For buyers who need model-by-model detail, the missing items would usually include weight, dimensions, environmental rating, and full constellation support. Those specifications are the practical checklist I would compare first, much like lining up map layers to see where the overlap really is, because they determine whether a receiver fits a specific workflow rather than just looking strong on paper.

Where the Updated Receivers Fit in Real Workflows

Taken together, these changes position the updated receivers and iBase as more practical tools for demanding geospatial work, where reliability engineering, stable signal processing, and efficient workflow matter just as much as raw specification sheets. The latest innovations in this refresh include the StellaX GNSS chip, PointSky satellite correction support on selected models, DistLink radio improvements, enhanced compression, and simplified base-rover startup.Reliable GNSS work in the field is usually less about one dramatic specification and more about whether the receiver keeps a clean, repeatable position when the environment gets messy.

Reliable GNSS work in the field is usually less about one dramatic specification and more about whether the receiver keeps a clean, repeatable position when the environment gets messy.

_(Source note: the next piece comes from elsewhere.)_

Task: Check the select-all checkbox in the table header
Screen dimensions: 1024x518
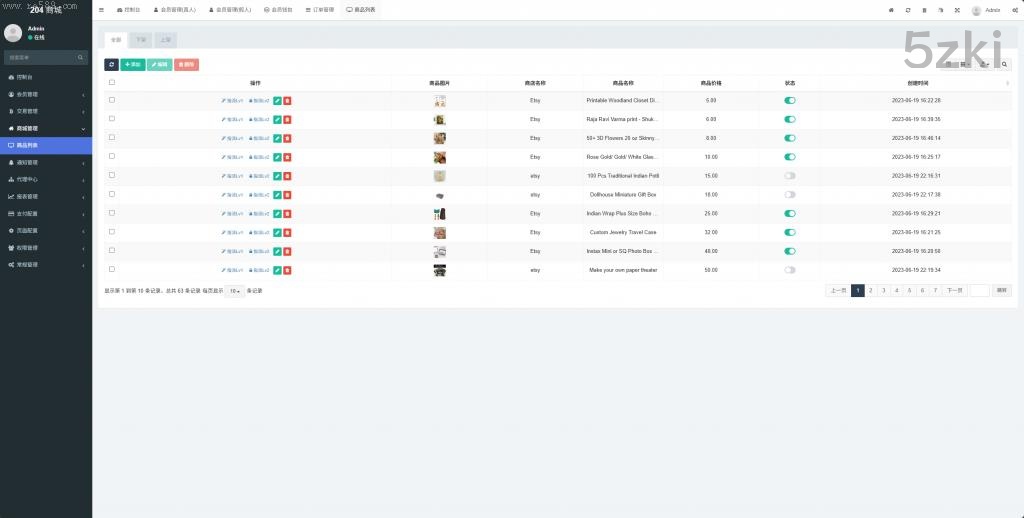Action: coord(112,82)
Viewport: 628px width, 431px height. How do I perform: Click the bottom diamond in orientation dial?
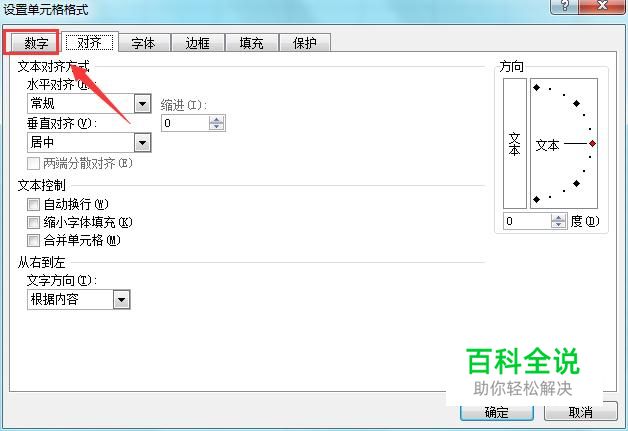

The broader context is easy to see across the sector. CHCNAV receivers are suited to a range of applications, including:

• Surveying
• GIS
• Mobile mapping
• Aerial photography
• LiDAR capture
• 3D scanning
• 3D reconstruction
• Hydrography
• Deformation monitoring
• Agriculture
• Natural disaster response, including landslide assessment

In practice, that means a survey crew can use a receiver for control points and construction layout, a GIS team can capture field assets with better coordinate confidence, and an aerial mapping operation can use dependable positioning to support flight planning and downstream georeferencing. Hydrography and deformation work benefit when repeatability is strong over time, while agriculture and disaster response depend on fast deployment in places where communications and terrain are less predictable.

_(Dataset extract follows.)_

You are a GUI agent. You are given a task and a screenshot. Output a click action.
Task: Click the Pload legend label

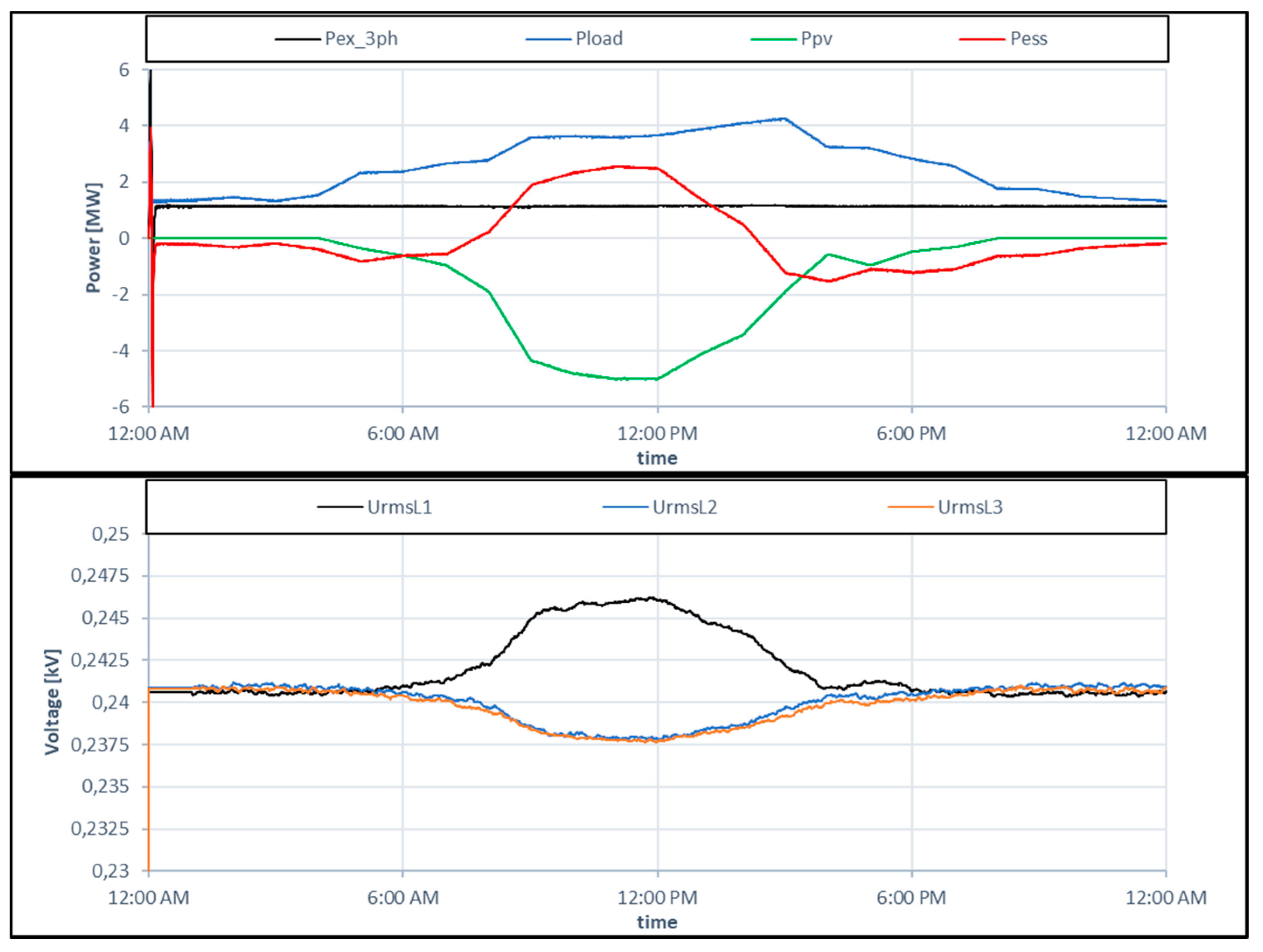(x=598, y=39)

Whether the end platform is an unmanned aerial vehicle, an unmanned surface vehicle, a camera-equipped rover, or a smart antenna tied into software and data integration systems, the value still comes down to dependable positioning, cleaner data, and less friction between setup and operation. Just as important, these receivers fit into broader surveying and mapping toolchains through controller software, correction links, field collection apps, office processing, and data export workflows that let teams move results into CAD, GIS, and related delivery systems.